Here's an example of the Spanish verb eat. Note how the ending changes for each different person and number of the subject. If you don’t do this when speaking Spanish, you sound as ungrammatical as the starred English sentences above.

yo com-o 1 eat-AGR I eat
tu com-es 2 eat-AGR You (singular) eat.
El com-e 3 eat-AGR He eats

And those are only the singular Spanish forms. There is a whole nother set of forms for plural subjects.
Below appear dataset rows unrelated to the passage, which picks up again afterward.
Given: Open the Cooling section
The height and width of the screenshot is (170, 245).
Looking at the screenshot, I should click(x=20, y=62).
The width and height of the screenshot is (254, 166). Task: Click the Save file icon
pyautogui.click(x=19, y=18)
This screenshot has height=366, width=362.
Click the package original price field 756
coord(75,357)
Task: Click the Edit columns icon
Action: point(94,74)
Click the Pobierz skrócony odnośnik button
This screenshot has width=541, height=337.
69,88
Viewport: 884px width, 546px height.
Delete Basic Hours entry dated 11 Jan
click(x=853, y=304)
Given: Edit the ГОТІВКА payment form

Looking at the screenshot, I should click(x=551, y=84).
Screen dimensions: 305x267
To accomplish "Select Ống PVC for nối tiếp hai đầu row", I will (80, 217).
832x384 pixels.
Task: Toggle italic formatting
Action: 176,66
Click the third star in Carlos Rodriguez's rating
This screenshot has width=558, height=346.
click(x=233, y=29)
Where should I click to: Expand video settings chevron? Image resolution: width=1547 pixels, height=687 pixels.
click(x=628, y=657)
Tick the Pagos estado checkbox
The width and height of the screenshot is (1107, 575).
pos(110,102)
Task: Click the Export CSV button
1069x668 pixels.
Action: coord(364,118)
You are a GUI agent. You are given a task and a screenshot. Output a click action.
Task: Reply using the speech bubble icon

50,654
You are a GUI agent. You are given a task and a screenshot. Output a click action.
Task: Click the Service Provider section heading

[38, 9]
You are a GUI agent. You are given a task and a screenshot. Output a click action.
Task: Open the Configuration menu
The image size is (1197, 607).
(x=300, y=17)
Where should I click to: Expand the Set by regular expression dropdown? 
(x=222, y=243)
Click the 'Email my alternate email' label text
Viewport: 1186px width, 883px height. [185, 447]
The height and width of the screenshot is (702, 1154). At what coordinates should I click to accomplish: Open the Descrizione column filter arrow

English negation is fiendishly complicated. Try for a moment to quickly explain when and why you have to use ‘do’ or ‘does’ when negating a sentence,and when you do and don’t have to rearrange the word order. But, in many languages, all you have to do to negate a verb is slip in a negation marker. Spanish again: (notice how I glossed this sentence.)

La mors-a com-e pec-es.
DEF walrus-F eat-3 fish-PL
The walrus eats fish.

La mors-a no com-e pec-es.
DEF walrus-F NEG eat-3 fish-PL
The walrus does not eat fish.

Notice that there's no word in the spanish that equates to the 'does' in the English sentence and the word order doesn’t budge.

Here’s a simplified version of how English negation works. No syntactician I know will like this account, but it does describe the facts on the surface:

1. Begin with the English sentence:
The walrus eat-s fish.
2. Adda negation:
The walrus not eat-s fish.
3. Insert a helping verb.
The walrus do not eat-s fish.
4. Move the inflectional agreement morpheme from the end of the verb and suffix it to the ‘do’ verb.
The walrus does not eat fish.

Most folks don't want to deal with anything that complex when creating a negation system. I suggest you go along with the crowd this time and make yourself a negation system more like Spanish than like english.